---------- DATA LISTING
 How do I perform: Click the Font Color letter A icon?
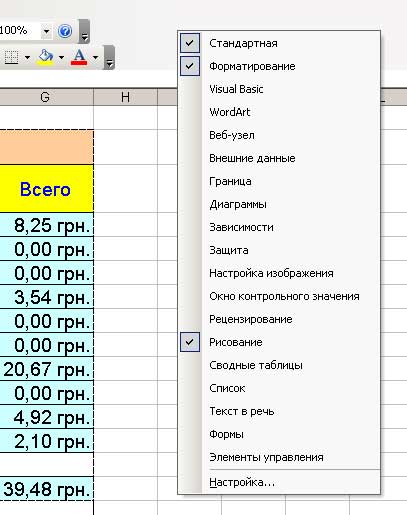pos(79,57)
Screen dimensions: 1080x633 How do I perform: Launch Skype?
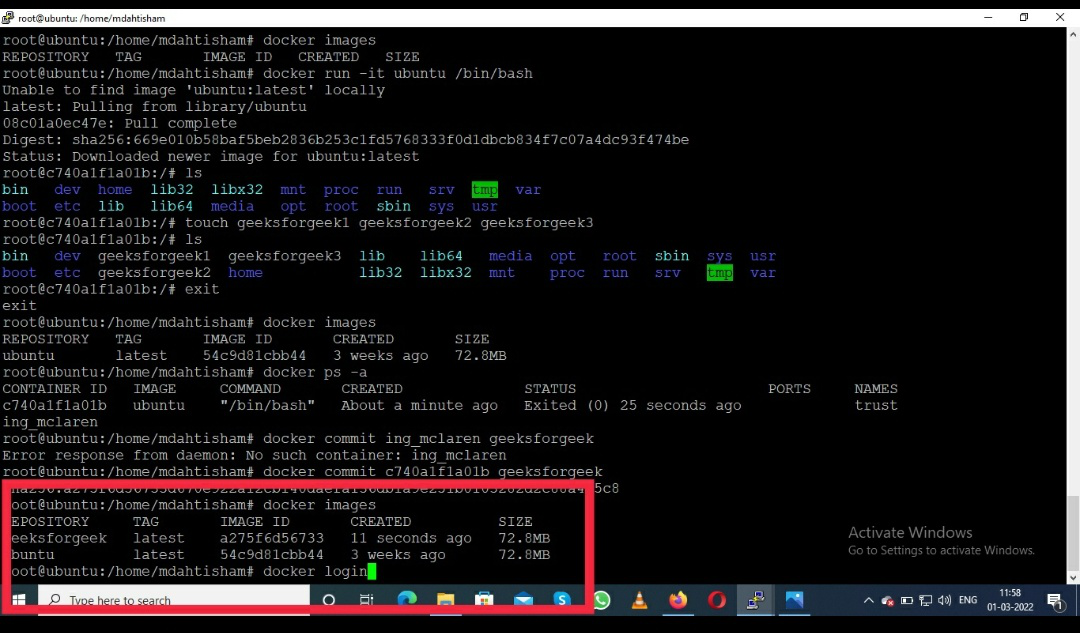pos(562,600)
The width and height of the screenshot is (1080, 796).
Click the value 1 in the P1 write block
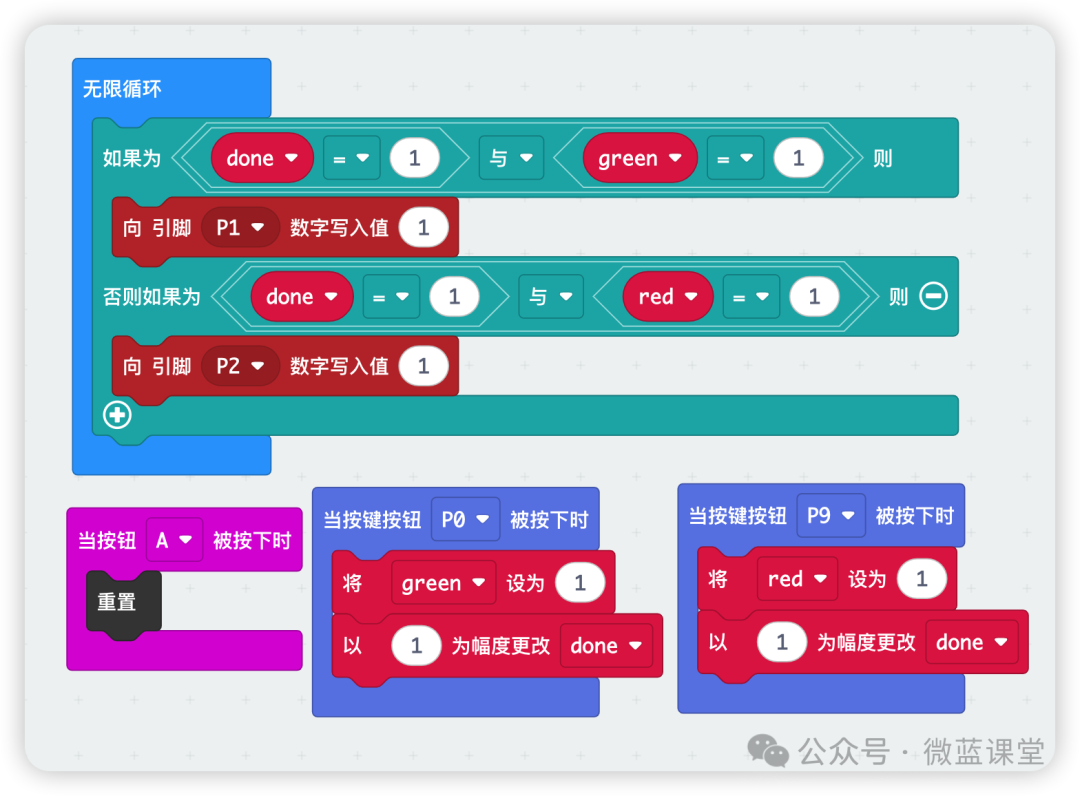tap(423, 227)
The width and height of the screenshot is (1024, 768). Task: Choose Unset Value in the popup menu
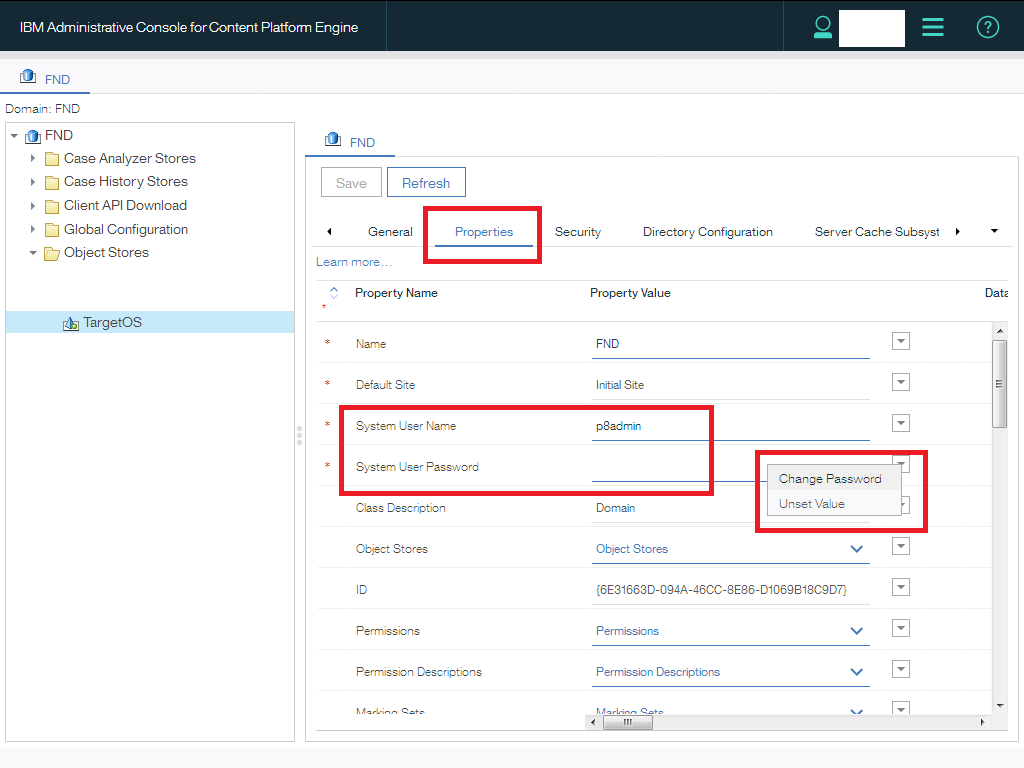pyautogui.click(x=812, y=504)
--------------------
▶ _WHAT IS NEEDED_
The whole of the data above needs retyping exactly, with pictures omitted.

▶ _ANSWER TO THE EXERCISE_
 How do I perform: Click the Font Color letter A icon?
pos(79,57)
Screen dimensions: 1080x633 How do I perform: Launch Skype?
pos(562,600)
The width and height of the screenshot is (1080, 796).
Click the value 1 in the P1 write block
tap(423, 227)
The width and height of the screenshot is (1024, 768). Task: Choose Unset Value in the popup menu
pyautogui.click(x=812, y=504)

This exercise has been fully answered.